Got this emailed from a friend in Bellville a few days ago. Big hog indeed.




....But did anyone have a 4H'er get out of the pen nearby lately?


----------



## devil1824 (Sep 4, 2010)

The thing about this hog is it actually looks like its been in the wild a while. Long tail instead of short and curly, long nose instead of short and long burly hair. Nice hog!


----------



## spoonripper (Apr 4, 2009)

Must of taken a crane to lift his big butt in the truck. What a pig!


----------



## scwine (Sep 7, 2006)

devil1824 said:


> The thing about this hog is it actually looks like its been in the wild a while. Long tail instead of short and curly, long nose instead of short and long burly hair. Nice hog!


Yeah, definitely been in the wild a while. He also definitely had a great food source as well.

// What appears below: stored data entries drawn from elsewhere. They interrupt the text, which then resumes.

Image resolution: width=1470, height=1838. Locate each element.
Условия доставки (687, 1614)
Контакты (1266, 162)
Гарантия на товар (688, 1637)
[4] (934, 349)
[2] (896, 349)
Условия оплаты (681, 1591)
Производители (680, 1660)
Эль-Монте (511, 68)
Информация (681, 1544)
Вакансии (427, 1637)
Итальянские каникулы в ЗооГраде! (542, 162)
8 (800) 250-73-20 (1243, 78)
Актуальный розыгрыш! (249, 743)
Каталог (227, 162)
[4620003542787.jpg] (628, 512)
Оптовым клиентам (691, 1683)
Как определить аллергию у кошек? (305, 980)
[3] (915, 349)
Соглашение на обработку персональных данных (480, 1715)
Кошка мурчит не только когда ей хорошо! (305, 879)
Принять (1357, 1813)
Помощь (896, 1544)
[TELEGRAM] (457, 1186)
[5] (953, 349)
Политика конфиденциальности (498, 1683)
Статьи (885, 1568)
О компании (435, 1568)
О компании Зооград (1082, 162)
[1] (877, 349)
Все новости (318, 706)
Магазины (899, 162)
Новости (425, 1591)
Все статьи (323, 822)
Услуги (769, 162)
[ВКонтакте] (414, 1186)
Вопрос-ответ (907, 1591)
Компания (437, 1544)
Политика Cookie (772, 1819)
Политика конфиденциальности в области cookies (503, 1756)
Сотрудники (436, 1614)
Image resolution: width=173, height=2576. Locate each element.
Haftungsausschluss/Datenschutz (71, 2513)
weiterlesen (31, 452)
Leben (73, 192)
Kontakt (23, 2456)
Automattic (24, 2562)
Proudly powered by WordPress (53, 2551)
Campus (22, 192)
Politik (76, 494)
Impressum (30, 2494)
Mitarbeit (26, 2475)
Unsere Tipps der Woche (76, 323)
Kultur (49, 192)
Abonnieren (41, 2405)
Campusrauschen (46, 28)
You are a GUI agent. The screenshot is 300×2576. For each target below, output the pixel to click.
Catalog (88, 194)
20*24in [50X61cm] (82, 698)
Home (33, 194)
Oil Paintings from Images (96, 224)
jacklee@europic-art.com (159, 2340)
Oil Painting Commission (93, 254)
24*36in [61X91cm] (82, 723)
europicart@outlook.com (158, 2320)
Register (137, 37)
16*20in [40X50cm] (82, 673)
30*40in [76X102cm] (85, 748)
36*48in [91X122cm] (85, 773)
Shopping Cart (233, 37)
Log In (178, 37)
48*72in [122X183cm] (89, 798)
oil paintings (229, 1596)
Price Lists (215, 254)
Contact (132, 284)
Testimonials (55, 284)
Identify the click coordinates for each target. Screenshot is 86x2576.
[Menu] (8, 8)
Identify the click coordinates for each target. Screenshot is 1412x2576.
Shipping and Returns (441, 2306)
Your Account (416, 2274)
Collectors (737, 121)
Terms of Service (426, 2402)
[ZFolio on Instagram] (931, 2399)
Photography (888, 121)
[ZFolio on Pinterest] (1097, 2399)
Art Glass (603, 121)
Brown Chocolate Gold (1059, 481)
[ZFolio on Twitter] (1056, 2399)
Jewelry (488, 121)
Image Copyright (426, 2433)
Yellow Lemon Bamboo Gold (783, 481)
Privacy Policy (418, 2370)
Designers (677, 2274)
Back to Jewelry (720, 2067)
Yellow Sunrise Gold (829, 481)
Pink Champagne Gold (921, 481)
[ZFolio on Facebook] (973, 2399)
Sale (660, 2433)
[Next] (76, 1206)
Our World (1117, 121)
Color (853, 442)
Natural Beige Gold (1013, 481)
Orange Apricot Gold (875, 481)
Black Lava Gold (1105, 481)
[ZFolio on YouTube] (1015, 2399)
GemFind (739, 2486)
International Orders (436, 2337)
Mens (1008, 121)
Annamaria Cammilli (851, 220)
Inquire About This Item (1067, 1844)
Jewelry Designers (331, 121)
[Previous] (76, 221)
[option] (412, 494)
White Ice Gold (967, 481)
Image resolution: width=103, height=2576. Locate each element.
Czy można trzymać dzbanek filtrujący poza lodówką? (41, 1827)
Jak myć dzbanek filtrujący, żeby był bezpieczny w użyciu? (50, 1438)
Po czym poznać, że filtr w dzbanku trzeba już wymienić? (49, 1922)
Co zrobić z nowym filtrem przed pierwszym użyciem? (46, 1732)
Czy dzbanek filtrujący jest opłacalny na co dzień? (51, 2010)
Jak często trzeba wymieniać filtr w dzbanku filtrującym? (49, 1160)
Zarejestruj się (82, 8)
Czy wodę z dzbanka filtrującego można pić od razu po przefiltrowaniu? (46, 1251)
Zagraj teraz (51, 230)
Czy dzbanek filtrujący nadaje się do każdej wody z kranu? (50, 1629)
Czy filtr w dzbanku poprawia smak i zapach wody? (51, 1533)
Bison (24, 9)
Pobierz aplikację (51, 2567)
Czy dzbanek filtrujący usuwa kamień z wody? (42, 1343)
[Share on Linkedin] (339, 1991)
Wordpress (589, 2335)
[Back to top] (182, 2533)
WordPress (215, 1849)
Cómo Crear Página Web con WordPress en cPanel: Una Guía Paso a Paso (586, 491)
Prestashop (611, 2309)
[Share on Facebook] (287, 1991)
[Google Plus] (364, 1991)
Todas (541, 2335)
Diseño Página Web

Maybe he lived a while in a stockyard mixed in w/ the cattle, or a blind cattleman kept thinking it was one of his cows. :spineyes:


----------



## Tommy2000 (Mar 23, 2008)

Yep. Domestic hog gone wild. His ears and snout give him away.


----------



## WoodDuck Wizard (Nov 18, 2007)

They took blood on it and it was supposed to be 60% domestic. The pig was also shot with a 60gr. 243.


----------



## chapman53559 (Jun 19, 2009)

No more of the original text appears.